__EXERCISE MATERIAL__:
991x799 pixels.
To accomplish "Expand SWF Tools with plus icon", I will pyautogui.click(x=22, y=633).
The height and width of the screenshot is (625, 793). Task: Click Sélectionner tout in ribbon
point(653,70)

--

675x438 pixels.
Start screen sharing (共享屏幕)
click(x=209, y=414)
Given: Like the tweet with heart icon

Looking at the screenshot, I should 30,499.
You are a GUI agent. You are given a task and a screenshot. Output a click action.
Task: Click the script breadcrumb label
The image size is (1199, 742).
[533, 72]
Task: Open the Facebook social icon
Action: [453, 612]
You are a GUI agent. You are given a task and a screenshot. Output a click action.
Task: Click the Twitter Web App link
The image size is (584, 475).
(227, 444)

==

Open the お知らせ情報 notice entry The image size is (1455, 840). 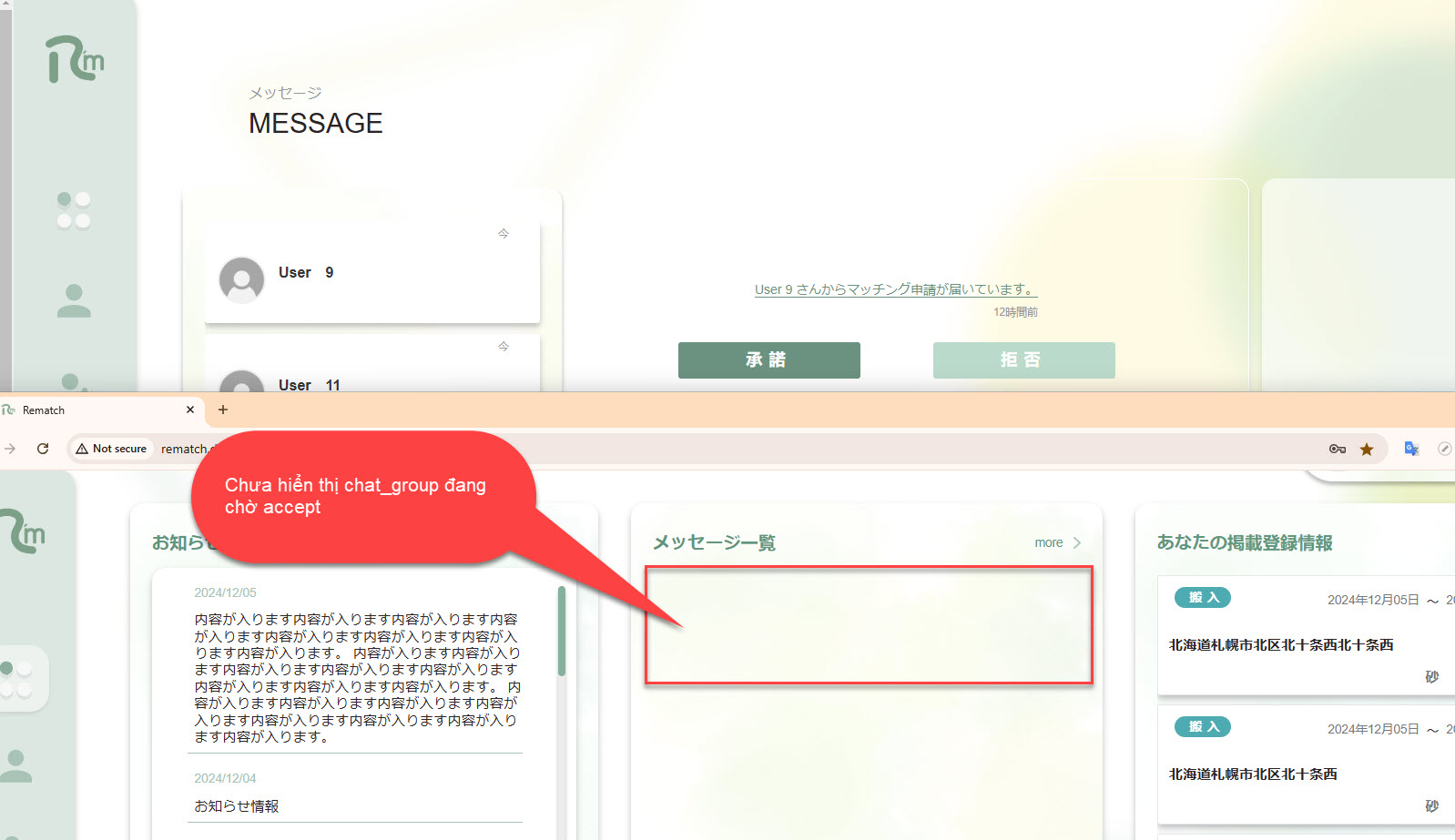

__AIM__:
Rewrite the lines from the one containing "991x799 pixels." through the one containing "point(653,70)", requests included, and add 60 to every coordinate in the answers.

__ANSWER__:
991x799 pixels.
To accomplish "Expand SWF Tools with plus icon", I will pyautogui.click(x=82, y=693).
The height and width of the screenshot is (625, 793). Task: Click Sélectionner tout in ribbon
point(713,130)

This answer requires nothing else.